Tue 10 Oct 2006
Originally Published in the Dallas Morning News
My wife and I noticed a very long line of cars circled around a new fast food joint on the way home the other day. “I wonder what the big deal is?” she asked. Dinnertime rolled around and I decided to check it out.
What was this fantastic new auto dining experience? Well, I would just have to wait and see. And wait. And wait some more.
When I arrived, the line was ridiculous. It wound its way through the parking lot and then around the block. It took eight minutes for the car in front of me to move one space. The next move took twelve minutes.
Oh well, I thought, I could stick it out. In our neighborhood, no one talks to anyone or goes outside, and I wanted to get out and see some other humans. If you want to be around people in suburbia, you have to get in your car.
As I got closer, I noticed there were whole families, even people on dates excitedly entering and exiting the brightly lit building. A policeman was directing traffic. It was a party atmosphere. The place felt special in a temporary kind of way.
An hour went by. If my wife were there she would have said “this is stupid.” True, but I was determined to sit through it with everyone else. What makes something that should be humiliating a compelling experience instead, I asked myself.
An hour and a half went by. I could have walked to and from a nearby restaurant, read the paper and taken a nap in that amount of time. But then again there are no such places within walking distance in my suburb, which is why we were all in our cars in the first place.

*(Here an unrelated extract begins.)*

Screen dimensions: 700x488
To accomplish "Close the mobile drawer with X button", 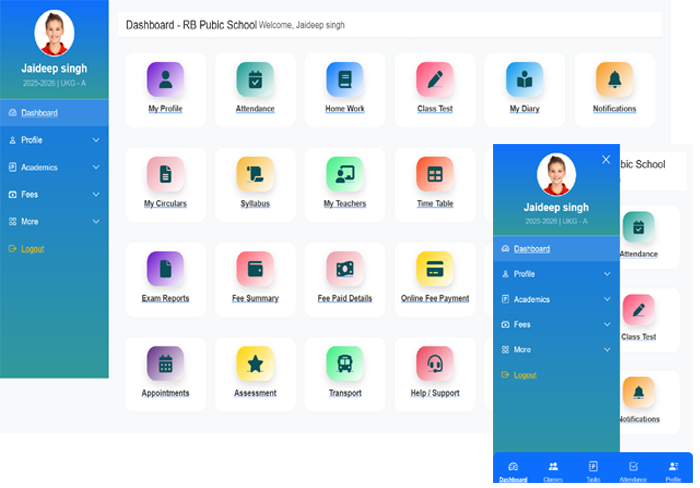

The waiting became absurd, but still I insisted on completing the ritual. Instead of being in a pleasant environment with friends, I was alone in my car, sucking on exhaust from the car in front of me. In our auto based culture this is about as communal as we get.

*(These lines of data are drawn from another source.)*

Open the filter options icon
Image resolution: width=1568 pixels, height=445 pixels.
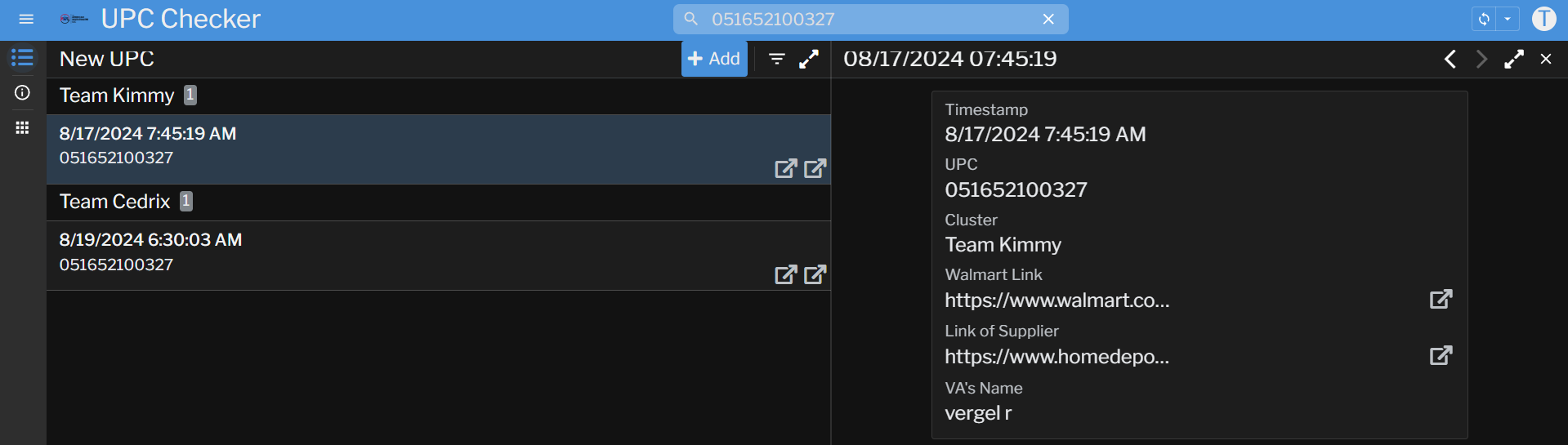click(777, 59)
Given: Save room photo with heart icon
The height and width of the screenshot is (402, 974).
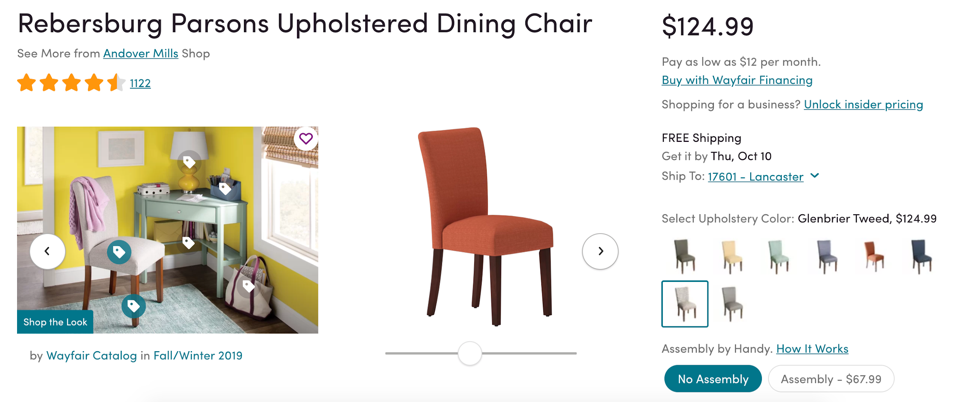Looking at the screenshot, I should pos(306,139).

By the time I finally got the menu board two hours had passed. I was so demoralized and hungry I would have ordered dog poo sandwiches. Luckily these were not on the menu.

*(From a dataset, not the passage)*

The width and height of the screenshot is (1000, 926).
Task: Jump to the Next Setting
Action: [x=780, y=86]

What was on the menu was the same stuff at every other fast food restaurant. Cheap, highly processed, mechanized assembly line sort-of food in bags that matched the building, the uniforms, and everything else.
A photo of a bored looking young man with a large, perfectly circular hole where his midsection should be stared back at me. It was supposed to denote having an empty stomach, but after subjecting myself to this experience I couldn’t help feeling empty in an entirely different way.
The source of the excitement? The burgers were small and square.
Wow. That was it?
The burger bag said “made special for you.” I sure didn’t feel that way. I felt shallow, used, like I was lost and needed to find myself again.
And I couldn’t help but think that the hunger everyone had was not for fast food, but for novelty, a new consumer experience. Something to inject life into the blandness of the commercial suburban landscape.
In our desperation it seems we’ll do anything to satisfy our desire for the new. Consumer experiences always fail not long after the purchase is complete because the meaning they hold is designed to be transient.
Like the cheapest fast food, even the most expensive cars and homes leave you wanting, hungry. Like the rush you get after a soft drink and fries, the sensation abates and the sense of fullness quickly passes.
And then we start over. We wait with anticipation for the next bright, flashy, salty thing to lure and distract us. And we can’t wait to get in line.